# Submissive urination



## tituscollins (May 23, 2014)

What am I doing wrong? We have our first German shepherd. Wanted one for years, but knew they were a tougher breed to raise...did lots of research. Years later, went to see a breeder and met both parents. Both were reserved, but not shy and were both friendly. We adopted a male, Titus, who is now 8 months old. We are a stay at home family...he lives 100% inside with us. Sleeps in our daughter's room. He is attached to me mostly, so I have backed off of the feeding, training to have a balance of other family members taking care of him. !3 year old daughter has taken him through puppy class and works outside with him. We all work, play and feed him. He listens to me mostly and will ignore my daughter when she calls him. He decided to be afraid of men when he was 6 mo old. Men who have always been around him. My husband scolded him once when he peed on the floor and we think this is what started that.
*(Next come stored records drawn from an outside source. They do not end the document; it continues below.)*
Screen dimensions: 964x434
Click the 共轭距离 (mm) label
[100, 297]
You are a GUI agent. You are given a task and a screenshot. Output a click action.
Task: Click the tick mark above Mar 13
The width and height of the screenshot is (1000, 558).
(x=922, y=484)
My husband now is very calm with him, walks him and has even held his bowl to re-establish a relationship with him. (advice from a wonderful german shepherd rescue lady) It has rebuilt the relationship and for the past couple weeks, he has not been shy around my husband. 
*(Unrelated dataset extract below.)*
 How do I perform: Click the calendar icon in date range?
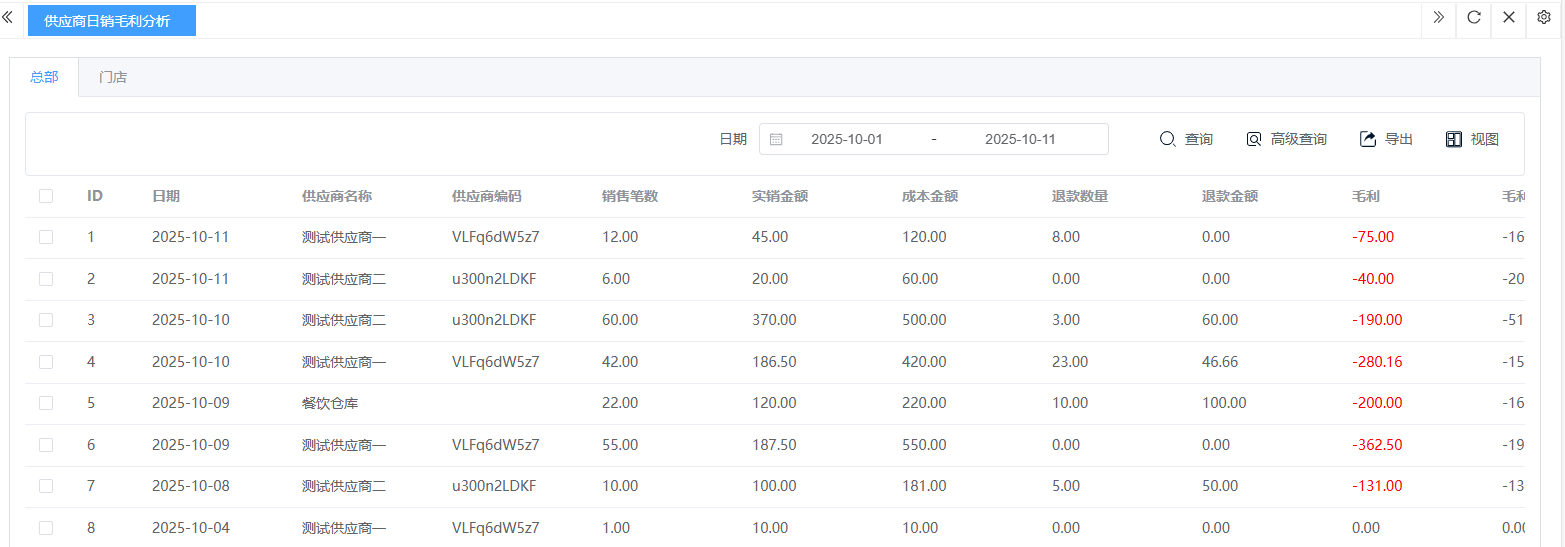coord(776,140)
We have also well socialized him. Before the weather became to hot, we took him everywhere on a regular basis. Bass Pro, farm stores, park, walking trails and even church, where he was handled and played with all the kids afterwards.
The only issue we've had with him is what I would call submission urination and cowering when someone comes to our house...which happens often. He will cower and go to the other room. We instruct people not to make a big deal about him...greet us and then allow them to give him a treat. He comes for the treat, but pees at the same time.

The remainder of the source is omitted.